There were so many excuses to stay. Even after losing my own team two years ago, I had found reasons to convince me I wasn’t meant to be anywhere else but there.
- I don’t have enough of a cushion to explore what I’d rather do for a living. How would we live on a single income while I figured out what I wanted to do? (Technically, we could. There’s just the two of us after all, plus 4 dogs (and two little puppies)).
- I can’t imagine working for someone else.
- I’d wait until I’ve built a substantial side hustle before I quit my day job.
- Moving to another BPO would just be more of the same – same shit, different office.
- My friends wouldn’t be there (wherever there is. Although I mostly worked alone the past two years anyway)
Late last year, I did some exploring into the freelancing world. I researched possible online side hustles I could do while employed which I could eventually scale to a high-paying gig. But because I didn’t give myself a deadline, I had one opportunity that was barely started (an online course), and another that I hadn’t yet truly pursued. Which means when the news of my letting go was delivered to me – I had no backup plan that was already waiting for me.
But, not surprisingly, I took the news quite well.

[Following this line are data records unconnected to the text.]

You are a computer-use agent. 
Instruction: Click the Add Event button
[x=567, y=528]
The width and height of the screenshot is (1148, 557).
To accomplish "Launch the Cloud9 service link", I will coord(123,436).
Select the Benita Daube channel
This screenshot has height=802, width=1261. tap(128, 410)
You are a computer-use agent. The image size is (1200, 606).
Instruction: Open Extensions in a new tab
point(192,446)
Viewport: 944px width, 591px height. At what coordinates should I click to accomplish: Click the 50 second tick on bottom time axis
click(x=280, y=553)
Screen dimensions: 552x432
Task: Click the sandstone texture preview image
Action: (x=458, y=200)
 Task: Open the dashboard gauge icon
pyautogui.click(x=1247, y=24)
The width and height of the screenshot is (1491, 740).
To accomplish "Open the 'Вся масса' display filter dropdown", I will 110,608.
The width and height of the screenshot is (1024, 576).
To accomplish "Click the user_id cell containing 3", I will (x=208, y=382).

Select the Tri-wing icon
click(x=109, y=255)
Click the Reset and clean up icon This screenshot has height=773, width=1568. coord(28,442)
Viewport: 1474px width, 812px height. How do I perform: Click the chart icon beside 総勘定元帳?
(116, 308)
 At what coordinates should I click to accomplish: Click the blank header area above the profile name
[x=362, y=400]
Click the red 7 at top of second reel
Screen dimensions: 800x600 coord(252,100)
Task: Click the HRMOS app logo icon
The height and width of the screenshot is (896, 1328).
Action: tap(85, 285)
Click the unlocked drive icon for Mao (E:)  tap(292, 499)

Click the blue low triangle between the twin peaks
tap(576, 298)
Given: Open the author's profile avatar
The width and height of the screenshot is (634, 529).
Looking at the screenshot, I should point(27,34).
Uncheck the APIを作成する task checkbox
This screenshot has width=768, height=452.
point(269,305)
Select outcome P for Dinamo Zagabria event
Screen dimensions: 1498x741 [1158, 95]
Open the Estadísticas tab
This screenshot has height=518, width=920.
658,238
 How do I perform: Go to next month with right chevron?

Of course, it didn’t hurt at all that I was getting a decent send-off package for all the years I had been with the company (9). But it wasn’t just that. I felt relieved that the decision had been made for me. The decision that I had been putting off for quite a while.
And it could have been worse – a lot worse. I could have lost my job due to poor performance or loss of confidence, in which case I would have left empty handed. Thank goodness that wasn’t the case.
I do not envy the position of my bosses who had to tell me the news face to face – I believe it was a tough decision, and that they would have prevented it if they could. After all, I wasn’t the only one they had to let go.
If only they knew, that all along, they were setting me free.
What they had given me was the kick in the butt I needed to finally start on a new and exciting adventure. All that’s left for me to do is to take stock of all that I have learned, maximize my strengths, and hope for the very best. Oh, and to take action.
I am hitting the road, and I am excited to find out where it takes me.